What the task asks: Repeat the lines of the material below exactly, beginning at the one with "At what coordinates should I click to accomplish: Switch" and stopping after the last.

Records:

- - -

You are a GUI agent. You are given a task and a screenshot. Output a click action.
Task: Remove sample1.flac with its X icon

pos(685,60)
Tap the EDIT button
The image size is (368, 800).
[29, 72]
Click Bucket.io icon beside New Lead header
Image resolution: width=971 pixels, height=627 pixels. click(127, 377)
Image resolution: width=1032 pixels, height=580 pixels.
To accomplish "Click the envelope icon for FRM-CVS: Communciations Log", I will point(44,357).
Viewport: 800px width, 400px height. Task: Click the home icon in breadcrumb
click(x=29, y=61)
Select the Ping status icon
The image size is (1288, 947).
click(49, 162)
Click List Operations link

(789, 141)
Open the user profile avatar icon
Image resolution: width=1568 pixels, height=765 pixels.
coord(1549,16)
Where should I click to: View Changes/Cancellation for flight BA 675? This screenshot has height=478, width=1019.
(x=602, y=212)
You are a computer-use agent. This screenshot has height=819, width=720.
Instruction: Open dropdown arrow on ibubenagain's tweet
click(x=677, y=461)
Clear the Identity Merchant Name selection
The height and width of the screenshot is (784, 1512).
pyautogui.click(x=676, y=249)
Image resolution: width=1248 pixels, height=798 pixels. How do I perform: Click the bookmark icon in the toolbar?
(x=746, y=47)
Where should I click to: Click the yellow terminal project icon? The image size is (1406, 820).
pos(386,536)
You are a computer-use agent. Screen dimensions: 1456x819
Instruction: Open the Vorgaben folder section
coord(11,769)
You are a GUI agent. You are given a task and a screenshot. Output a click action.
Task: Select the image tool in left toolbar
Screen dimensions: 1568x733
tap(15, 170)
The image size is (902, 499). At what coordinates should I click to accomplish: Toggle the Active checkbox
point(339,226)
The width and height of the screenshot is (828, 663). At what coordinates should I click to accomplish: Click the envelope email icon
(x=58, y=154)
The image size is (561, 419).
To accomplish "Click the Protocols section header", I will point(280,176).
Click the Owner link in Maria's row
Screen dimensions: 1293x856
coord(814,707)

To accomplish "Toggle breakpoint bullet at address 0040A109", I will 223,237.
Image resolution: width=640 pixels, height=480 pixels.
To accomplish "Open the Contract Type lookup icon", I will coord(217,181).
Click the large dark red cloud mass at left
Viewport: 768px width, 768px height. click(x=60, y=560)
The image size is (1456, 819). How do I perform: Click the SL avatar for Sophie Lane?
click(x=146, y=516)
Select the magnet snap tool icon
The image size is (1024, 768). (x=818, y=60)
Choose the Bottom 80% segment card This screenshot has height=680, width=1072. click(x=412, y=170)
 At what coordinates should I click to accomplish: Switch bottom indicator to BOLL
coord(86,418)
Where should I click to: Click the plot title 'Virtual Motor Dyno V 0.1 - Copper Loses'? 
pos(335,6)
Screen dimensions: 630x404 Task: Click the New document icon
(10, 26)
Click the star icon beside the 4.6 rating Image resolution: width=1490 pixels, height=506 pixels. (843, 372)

- - -

Written solution:
 At what coordinates should I click to accomplish: Switch bottom indicator to BOLL
coord(86,418)
Where should I click to: Click the plot title 'Virtual Motor Dyno V 0.1 - Copper Loses'? 
pos(335,6)
Screen dimensions: 630x404 Task: Click the New document icon
(10, 26)
Click the star icon beside the 4.6 rating Image resolution: width=1490 pixels, height=506 pixels. (843, 372)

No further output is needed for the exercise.